Thursday 12 May 2011

Mikael Kennedy

Polaroids,






Mikael Kennedy is an admin polaroid photographer. He uses the medium of polaroids and the “accidents” of polaroids to create the spirit and mood of his images. everything from portraits to landscapes holds a mystic passionate mood, where you get the glimps of his world.

http://www.mikaelkennedy.com

Friday 6 May 2011

Ina Jang

Without Words































Artist Statement

" I make images that are minimal and two-dimensional by layering people, places and things to precisely execute ideas, but with the intention of discarding information.

As I want the ideas to be tangible, the process becomes rigorously physical and related to my personal experience in terms of making photographs; it often contains cutting, gluing and pasting mundane objects from real life, such as paper and cotton balls. The photographs are often figurative and unidentified, casting a suspicion upon the photograph’s agenda. I allow the viewers to question whether they are truly subjects or merely objects. I strive to depict an image that remains pristine and foreign to the viewers.

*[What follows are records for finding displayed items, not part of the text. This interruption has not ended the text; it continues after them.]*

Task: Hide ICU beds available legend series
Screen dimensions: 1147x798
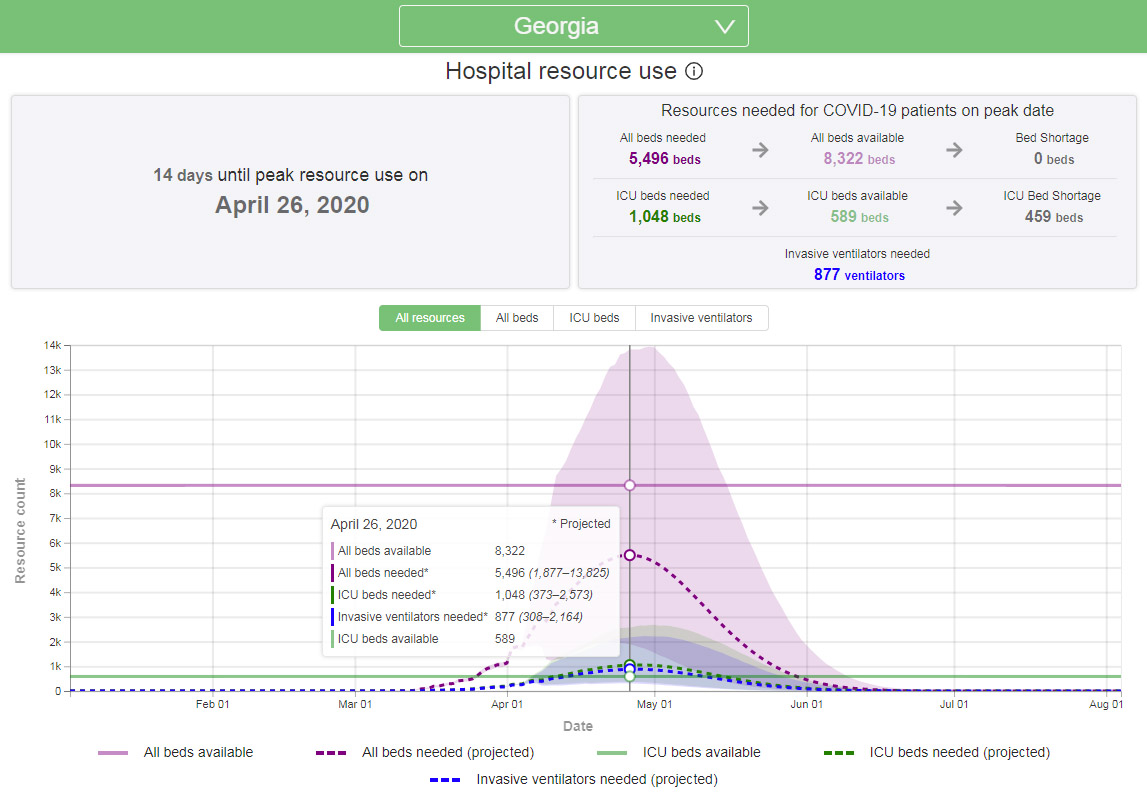Action: pos(701,752)
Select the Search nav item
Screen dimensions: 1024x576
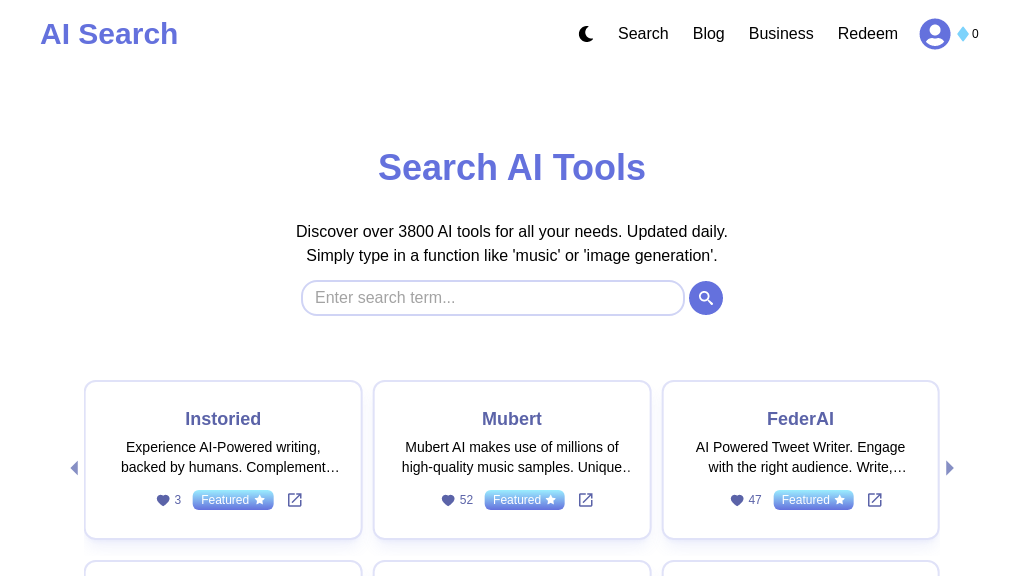click(x=643, y=33)
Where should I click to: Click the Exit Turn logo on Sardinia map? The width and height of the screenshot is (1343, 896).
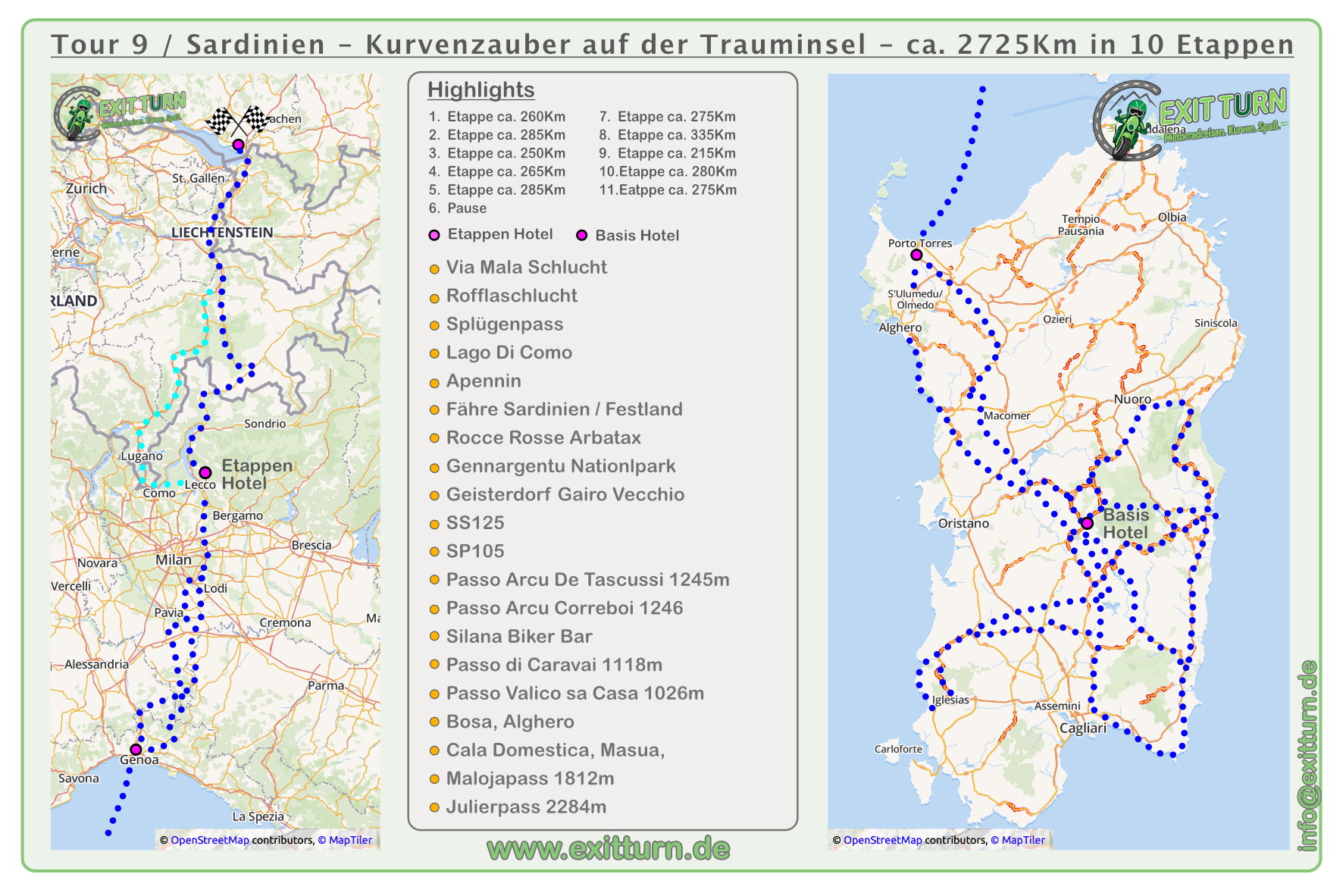tap(1190, 120)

My works explore concepts of photography and its physicality, while their contents rely hugely on a playful mind, inspired by the time I spent with my sister when we were isolated from family and friends. During this time, I developed a way of escaping from the desolation and existential ennui."

www.inaphotography.com
 












Thursday 5 May 2011

Katarina Elvén

Suède



Artist Statement

"Photography and film have a huge impact on how we create and think about time and space. Our perception of those fundamental parameters is affected by the imagery itself. I am interested in how we read and interpret images, how pictures produce value and manufacture myths.

Using film and photography, I explore questions about aesthetics, surface and style, how the construction of the image is used to provoke feelings such as desire or a sense of uncanniness. I am also interested in photography as a technical medium, with its conventions and limitations.

This work attempts to tackle visual representations of the object and the ambiguous relationship between image and object. The objects used in these photographs are taken from the commercial sphere. They are objects that relate to the consumption of commodities, but they are not in themselves the actual commodity. I have based the aesthetics on the early advertising photography that developed in Europe in the late 1920s and early 1930s, a visionary aesthetics created by the modernist avant-garde with a strong belief in the close connection between visual form and ideology."


Wednesday 4 May 2011

Marie Quéau

Gojira,


Artist Statement 

" I work with the limits of photography, and play with its indicial character. Thus, this work presents images of an island that I have never visited and of which there are only a very few representations.

This body of images is built around my fantasies as a Westerner about the Japanese island of Oshima, home of the Gojira monster. In Japanese movies from the 1960s, this prehistoric lizard served both as a metaphor of the United States and an allegory of nuclear weapons in general. The frightening beast was the product of nuclear testing and embodied the fear of numerous Japanese people towards the bombings that occurred in 1945.

This series deals with my personal vision of the island through its myths, its history and its landscapes. By means of assembly, editing and collage, I am able to create the right image of a place I have never been to. In my work, I especially try to focus on questions of scale and proportion, which is a way of reminding us that the atomic bomb connects the very small to the very powerful.
Each picture offers no context at all: an air strike and simple darts, a sunset or bomb hitting the ground, tourists bathing in a corner of the sea, and victims of a shipwreck caused by the monster. This work uses a variety of styles and cultural references to sketch the outlines of the island of Oshima, home to the Gojira monster, and its history."


Tuesday 3 May 2011

Kim Boske

I go walking in your landscape...



























Artist Statement 

"In my work I try to capture the versatile aspect of reality by exploring the mutability of things. My images reveal phenomena that are impossible to see or witness with the naked eye. As well as my source of inspiration, the Time system is also my apparatus to show this rich, layered world. This manifests itself in my work in many ways.

In Kanazawa and I go walking in your landscape, I investigates how physical movement in time and space continually changes our perspective on the world. By letting go of the individual perspective and bringing together multiple perspectives in one image, a new layered reality comes into existence."

Monday 2 May 2011

Andrey Bogush

Rainbow Set































Artist Statement

My interests in photography are linked with perception of objects and Gestalt theory. These are very formalistic studies of still life and pseudo still life through the medium of photography with moments of interference from editing software.
In the Rainbow series, I digitally overlaid rainbow gradients on photographs to include a new visual and possibly conceptual dimension. My subdued pallet splits with color—alternately drawing attention to the reliability of photography and the hyper-reality of color processing.